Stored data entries
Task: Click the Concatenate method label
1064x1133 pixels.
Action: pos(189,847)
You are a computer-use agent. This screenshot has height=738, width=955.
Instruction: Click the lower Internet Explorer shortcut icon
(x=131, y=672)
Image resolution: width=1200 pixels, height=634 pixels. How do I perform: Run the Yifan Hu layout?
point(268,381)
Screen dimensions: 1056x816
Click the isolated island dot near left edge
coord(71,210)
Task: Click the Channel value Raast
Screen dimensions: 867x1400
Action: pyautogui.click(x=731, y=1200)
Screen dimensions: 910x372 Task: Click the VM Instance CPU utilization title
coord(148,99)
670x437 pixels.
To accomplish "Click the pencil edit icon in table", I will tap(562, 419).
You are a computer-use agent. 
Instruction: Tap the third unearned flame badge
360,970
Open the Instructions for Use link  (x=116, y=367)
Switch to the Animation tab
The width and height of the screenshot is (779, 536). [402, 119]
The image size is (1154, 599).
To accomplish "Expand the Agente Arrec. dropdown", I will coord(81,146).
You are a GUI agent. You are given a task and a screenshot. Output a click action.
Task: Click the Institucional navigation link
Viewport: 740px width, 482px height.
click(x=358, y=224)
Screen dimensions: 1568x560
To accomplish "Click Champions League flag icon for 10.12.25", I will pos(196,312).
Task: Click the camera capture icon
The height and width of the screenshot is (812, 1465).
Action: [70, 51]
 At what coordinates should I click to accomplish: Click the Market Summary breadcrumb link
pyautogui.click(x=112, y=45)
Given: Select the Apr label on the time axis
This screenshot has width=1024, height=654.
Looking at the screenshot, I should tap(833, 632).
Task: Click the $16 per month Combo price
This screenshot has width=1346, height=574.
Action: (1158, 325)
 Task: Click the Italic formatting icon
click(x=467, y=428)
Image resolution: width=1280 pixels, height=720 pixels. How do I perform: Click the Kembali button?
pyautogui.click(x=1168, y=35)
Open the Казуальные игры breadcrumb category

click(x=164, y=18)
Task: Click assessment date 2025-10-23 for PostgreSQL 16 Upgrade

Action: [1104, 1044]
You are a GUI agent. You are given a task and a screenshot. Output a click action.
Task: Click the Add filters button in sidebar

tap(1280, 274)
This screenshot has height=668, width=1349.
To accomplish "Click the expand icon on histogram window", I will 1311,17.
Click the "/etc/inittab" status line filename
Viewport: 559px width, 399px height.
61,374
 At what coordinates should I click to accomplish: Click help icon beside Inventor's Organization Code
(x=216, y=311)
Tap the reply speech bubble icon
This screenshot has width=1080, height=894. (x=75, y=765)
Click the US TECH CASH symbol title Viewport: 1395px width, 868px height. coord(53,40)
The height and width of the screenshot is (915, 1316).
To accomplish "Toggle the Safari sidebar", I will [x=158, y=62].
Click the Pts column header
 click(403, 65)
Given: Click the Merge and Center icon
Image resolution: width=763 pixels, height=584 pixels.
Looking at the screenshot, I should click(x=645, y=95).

**Assignment**
Please write out the lines that run from the one with "At what coordinates should I click to accomplish: Click help" to the end of the records, both included, exactly as they appear.

**Exercise output**
 At what coordinates should I click to accomplish: Click help icon beside Inventor's Organization Code
(x=216, y=311)
Tap the reply speech bubble icon
This screenshot has width=1080, height=894. (x=75, y=765)
Click the US TECH CASH symbol title Viewport: 1395px width, 868px height. coord(53,40)
The height and width of the screenshot is (915, 1316).
To accomplish "Toggle the Safari sidebar", I will [x=158, y=62].
Click the Pts column header
 click(403, 65)
Given: Click the Merge and Center icon
Image resolution: width=763 pixels, height=584 pixels.
Looking at the screenshot, I should click(x=645, y=95).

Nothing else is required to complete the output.